# Gharmy Mint Abba



## Strange Magic (Sep 14, 2015)

The recent post on Rabih Abou-Khalil and Arab or Arab-tinged or influenced music again triggered posting about my enthusiasm for the Mauritanian singer Gharmy Mint Abba, and the dronelike and hypnotic music she and her ensemble generate. There occurs a slow shifting of one "song" element into another as the performance unfolds. Like cante flamenco, not everyone's cup of tea, but I can listen and watch for extended periods of time....


----------



## Logan (Oct 24, 2016)

Strange Magic said:


> The recent post on Rabih Abou-Khalil and Arab or Arab-tinged or influenced music again triggered posting about my enthusiasm for the Mauritanian singer Gharmy Mint Abba, and the dronelike and hypnotic music she and her ensemble generate. There occurs a slow shifting of one "song" element into another as the performance unfolds. Like cante flamenco, not everyone's cup of tea, but I can listen and watch for extended periods of time....
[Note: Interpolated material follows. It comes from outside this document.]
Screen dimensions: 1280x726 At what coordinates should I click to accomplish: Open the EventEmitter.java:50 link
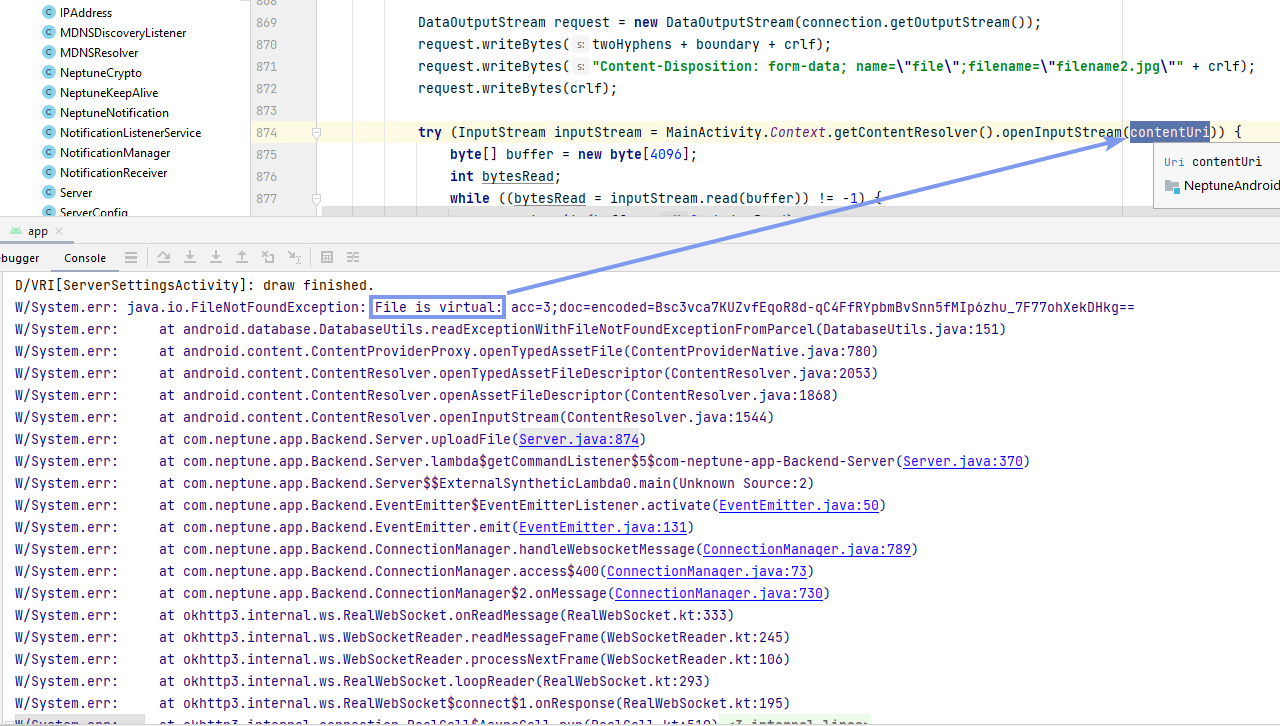798,505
Certainly different. I didn't dislike it but I'm not sure if it is really my thing to be honest.


----------



## Pugg (Aug 8, 2014)

Logan said:


> Certainly different. I didn't dislike it but I'm not sure if it is really my thing to be honest.


Can we ask what your "thing" is?


----------



## Casebearer (Jan 19, 2016)

Strange Magic said:


> The recent post on Rabih Abou-Khalil and Arab or Arab-tinged or influenced music again triggered posting about my enthusiasm for the Mauritanian singer Gharmy Mint Abba, and the dronelike and hypnotic music she and her ensemble generate. There occurs a slow shifting of one "song" element into another as the performance unfolds. Like cante flamenco, not everyone's cup of tea, but I can listen and watch for extended periods of time....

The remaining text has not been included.